I am getting lost from the transition in the 1/x-2 to 1/(x-2)^2. Could someone explain to me what happened? I think I could finish this problem and several others if I could understand this. Also is there a better approach? In other problems I took the derivative and put into a power series and then took the integral. This doesn't seem to be working on this one(?)

2. Aug 3, 2010

### illidari

Apologies I am unable to edit, the equation in the picture needs to be represented as a power series if I didn't make it clear.

3. Aug 3, 2010

Before differentiating, the right-hand side can be rewritten as

$$\frac{-1}{2} \sum \frac{x^n}{2^n} = - \sum \frac{x^n}{2^{n+1}}$$

Thus, we differentiate to get:

$$\frac{d}{dx}[\frac{1}{x-2}] = \frac{d}{dx} [ - \sum \frac{x^n}{2^{n+1}}]$$

$$\frac{-1}{(x-2)^2} = - \sum \frac{n}{2^{n+1}}x^{n-1}$$

The reason we do this is because now we can multiply both sides by -x to give us:

$$\frac{x}{(x-2)^2} = \sum \frac{n}{2^{n+1}}x^{n}.$$

Do you see how this is helpful in trying to get to the power series of f(x)?

4. Aug 3, 2010

As far as I know, this is the standard and easiest approach. You should learn and understand this method because I wouldn't be surprised if it pops up in some other problems.

5. Aug 3, 2010

### illidari

Awesome that helps :) Got confused when they rearranged stuff while saying they are taking derivative.

No doubt this would be a nice mean test question :( Shall be redoing this one a couple times.

6. Aug 3, 2010

### illidari

^^ New problem

If you dont mind me asking one more question, I am stuck as to how they got the last line of this solution to another problem.

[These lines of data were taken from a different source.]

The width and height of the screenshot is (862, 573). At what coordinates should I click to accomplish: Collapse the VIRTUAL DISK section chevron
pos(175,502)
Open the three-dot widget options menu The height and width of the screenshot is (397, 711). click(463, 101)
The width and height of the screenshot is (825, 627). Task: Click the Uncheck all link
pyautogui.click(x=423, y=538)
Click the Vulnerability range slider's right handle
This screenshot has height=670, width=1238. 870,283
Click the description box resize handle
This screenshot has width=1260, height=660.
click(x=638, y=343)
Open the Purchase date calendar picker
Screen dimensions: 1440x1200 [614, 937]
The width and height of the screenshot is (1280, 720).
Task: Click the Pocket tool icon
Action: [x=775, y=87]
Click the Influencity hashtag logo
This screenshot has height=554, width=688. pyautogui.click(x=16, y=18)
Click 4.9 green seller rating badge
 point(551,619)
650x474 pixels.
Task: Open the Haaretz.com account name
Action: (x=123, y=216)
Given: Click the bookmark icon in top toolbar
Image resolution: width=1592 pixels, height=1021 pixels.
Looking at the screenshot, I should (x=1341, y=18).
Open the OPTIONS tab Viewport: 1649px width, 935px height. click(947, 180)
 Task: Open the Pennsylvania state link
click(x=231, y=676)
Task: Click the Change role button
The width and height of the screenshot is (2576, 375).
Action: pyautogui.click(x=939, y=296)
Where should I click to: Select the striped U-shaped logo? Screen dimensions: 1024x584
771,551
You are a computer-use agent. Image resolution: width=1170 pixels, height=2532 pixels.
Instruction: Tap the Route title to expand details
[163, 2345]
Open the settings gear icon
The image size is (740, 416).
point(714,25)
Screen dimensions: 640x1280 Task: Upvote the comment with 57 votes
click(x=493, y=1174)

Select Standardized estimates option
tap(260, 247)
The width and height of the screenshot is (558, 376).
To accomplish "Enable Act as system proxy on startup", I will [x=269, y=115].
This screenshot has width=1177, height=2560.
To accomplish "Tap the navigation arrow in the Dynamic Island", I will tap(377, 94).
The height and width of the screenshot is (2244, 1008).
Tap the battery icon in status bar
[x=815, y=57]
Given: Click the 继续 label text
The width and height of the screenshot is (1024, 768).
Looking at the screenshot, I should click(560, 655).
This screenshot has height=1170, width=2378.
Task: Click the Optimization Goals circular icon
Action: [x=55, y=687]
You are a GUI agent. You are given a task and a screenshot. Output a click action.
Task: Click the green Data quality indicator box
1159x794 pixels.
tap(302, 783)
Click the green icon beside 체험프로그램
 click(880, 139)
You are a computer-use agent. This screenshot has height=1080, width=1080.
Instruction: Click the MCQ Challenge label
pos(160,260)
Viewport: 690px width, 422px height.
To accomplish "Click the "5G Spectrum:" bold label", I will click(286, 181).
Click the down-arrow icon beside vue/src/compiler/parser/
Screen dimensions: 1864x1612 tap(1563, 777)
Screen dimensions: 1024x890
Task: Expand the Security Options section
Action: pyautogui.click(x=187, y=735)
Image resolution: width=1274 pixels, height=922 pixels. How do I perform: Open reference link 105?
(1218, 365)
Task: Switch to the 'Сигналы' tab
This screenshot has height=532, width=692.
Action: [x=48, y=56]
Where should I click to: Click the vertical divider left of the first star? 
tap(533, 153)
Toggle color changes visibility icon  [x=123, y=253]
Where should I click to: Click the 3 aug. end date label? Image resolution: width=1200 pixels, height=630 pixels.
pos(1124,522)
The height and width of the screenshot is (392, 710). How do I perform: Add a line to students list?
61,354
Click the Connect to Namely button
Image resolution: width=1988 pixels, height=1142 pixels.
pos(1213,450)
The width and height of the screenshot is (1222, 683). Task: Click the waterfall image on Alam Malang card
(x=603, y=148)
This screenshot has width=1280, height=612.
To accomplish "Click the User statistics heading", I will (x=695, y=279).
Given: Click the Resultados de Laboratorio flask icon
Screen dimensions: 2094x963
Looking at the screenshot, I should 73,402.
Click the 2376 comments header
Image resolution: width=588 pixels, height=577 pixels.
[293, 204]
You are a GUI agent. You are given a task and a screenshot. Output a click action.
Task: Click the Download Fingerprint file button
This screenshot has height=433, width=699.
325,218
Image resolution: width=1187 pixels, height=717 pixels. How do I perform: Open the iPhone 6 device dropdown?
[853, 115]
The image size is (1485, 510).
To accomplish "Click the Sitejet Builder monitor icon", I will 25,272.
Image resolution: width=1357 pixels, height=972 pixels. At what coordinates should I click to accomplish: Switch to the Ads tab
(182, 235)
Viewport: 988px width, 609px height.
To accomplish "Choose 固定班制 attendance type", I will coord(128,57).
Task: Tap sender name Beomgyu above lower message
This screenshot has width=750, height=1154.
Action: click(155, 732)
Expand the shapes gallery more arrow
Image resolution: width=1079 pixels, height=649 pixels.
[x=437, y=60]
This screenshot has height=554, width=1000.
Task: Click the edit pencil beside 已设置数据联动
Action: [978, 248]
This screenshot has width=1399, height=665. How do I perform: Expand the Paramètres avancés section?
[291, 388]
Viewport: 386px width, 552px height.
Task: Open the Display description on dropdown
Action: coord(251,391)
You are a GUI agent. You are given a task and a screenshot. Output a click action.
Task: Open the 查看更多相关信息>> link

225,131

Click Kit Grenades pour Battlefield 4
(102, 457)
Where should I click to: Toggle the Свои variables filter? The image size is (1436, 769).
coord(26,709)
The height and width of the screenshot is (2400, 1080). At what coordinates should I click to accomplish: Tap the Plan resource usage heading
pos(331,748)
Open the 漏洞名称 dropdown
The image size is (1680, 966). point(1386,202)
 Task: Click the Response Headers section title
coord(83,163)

From what I can tell, they plug in n=0 and got 1/(x^2) and then changed the power series to n=1

1/(x^2)-1/(x^2) cancels out and disappears. The thing I don't understand is how (-1)^n becomes (-1)^(n+1)

What am I missing here? The answer in the back of the book has it as well.

7. Aug 3, 2010

There's a negative sign in front of $$tan^{-1}x.$$ They bring it into its power series formula, thus raising the exponent on -1 to n + 1.